[[ AVAILABLE DATA, beginning ]]
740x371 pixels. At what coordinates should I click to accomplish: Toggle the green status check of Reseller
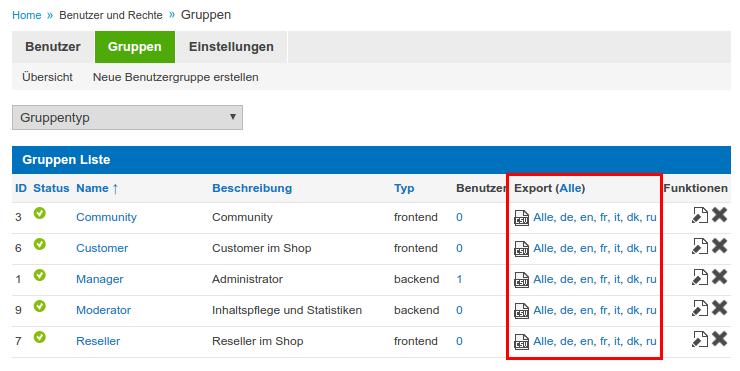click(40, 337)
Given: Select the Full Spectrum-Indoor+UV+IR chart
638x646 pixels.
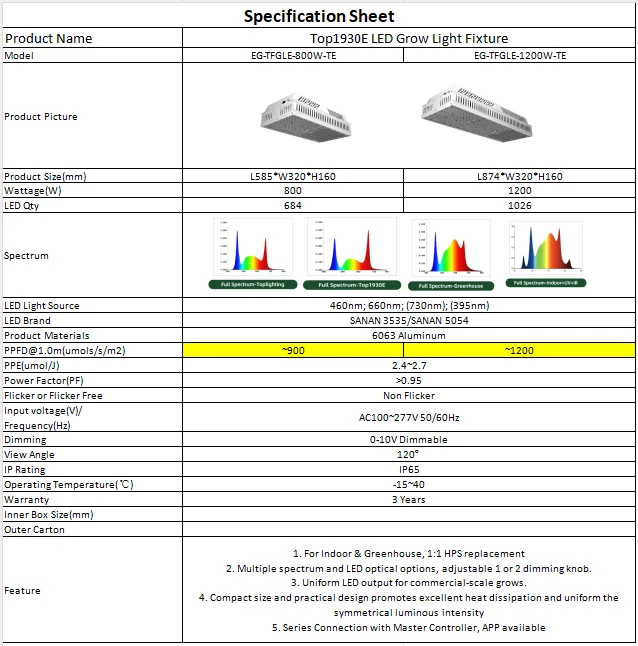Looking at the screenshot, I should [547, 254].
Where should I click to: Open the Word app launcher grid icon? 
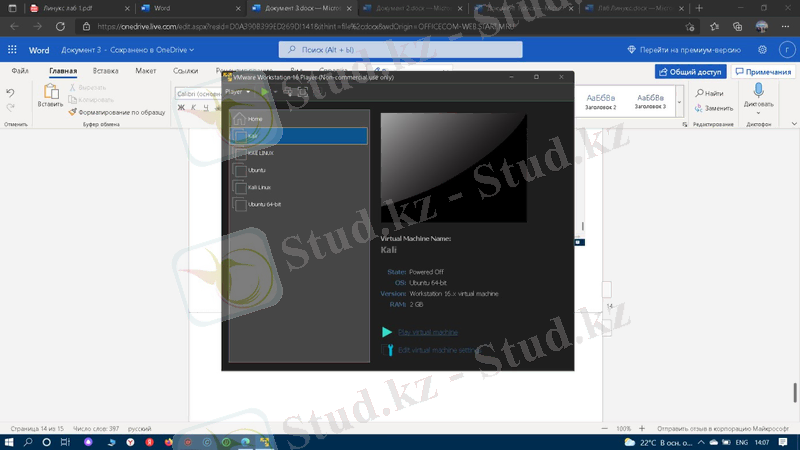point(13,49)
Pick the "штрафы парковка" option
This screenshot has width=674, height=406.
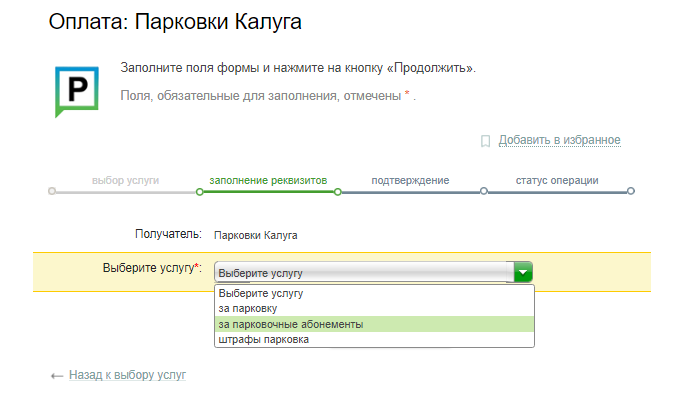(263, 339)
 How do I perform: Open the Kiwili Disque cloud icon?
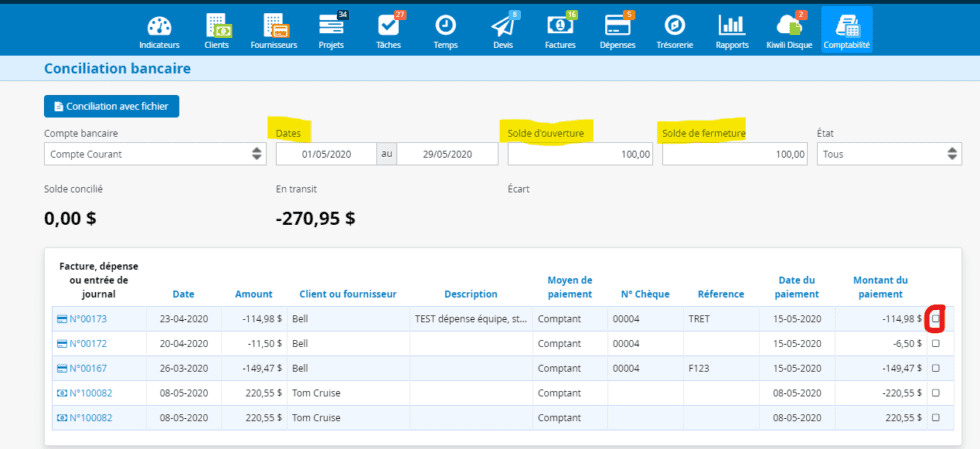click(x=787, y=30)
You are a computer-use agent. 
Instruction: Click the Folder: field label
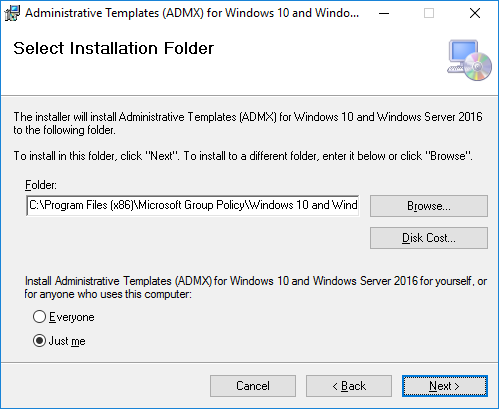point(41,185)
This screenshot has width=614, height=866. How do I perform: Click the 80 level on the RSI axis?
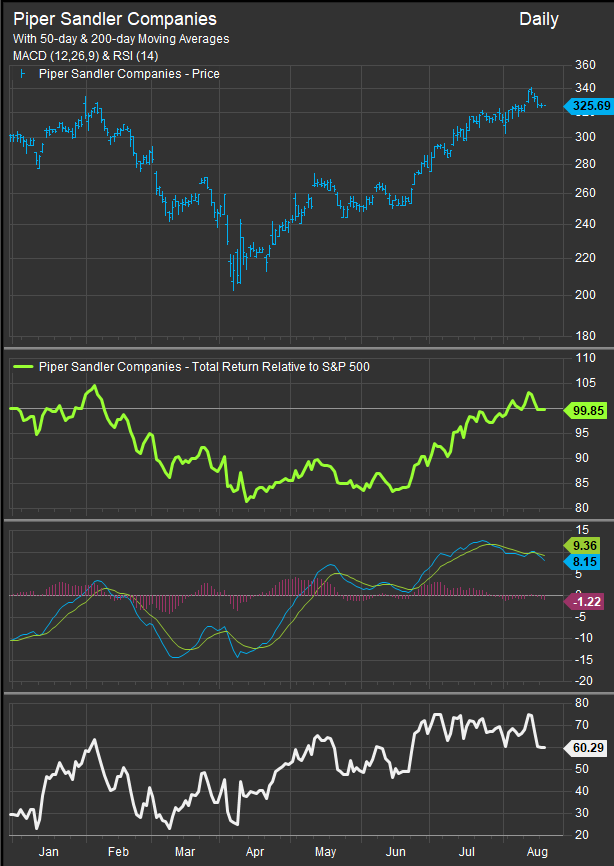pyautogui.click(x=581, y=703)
[[ AVAILABLE DATA, end ]]
INSTRUCTIONS FOR THE TASK
Leave out the pictures; repeat the data exactly.

ANSWER SPACE
740x371 pixels. At what coordinates should I click to accomplish: Toggle the green status check of Reseller
click(40, 337)
Given: Select the Full Spectrum-Indoor+UV+IR chart
638x646 pixels.
Looking at the screenshot, I should [547, 254].
Where should I click to: Open the Word app launcher grid icon? 
point(13,49)
Pick the "штрафы парковка" option
This screenshot has width=674, height=406.
(263, 339)
 How do I perform: Open the Kiwili Disque cloud icon?
click(x=787, y=30)
You are a computer-use agent. 
Instruction: Click the Folder: field label
point(41,185)
This screenshot has width=614, height=866. How do I perform: Click the 80 level on the RSI axis?
pyautogui.click(x=581, y=703)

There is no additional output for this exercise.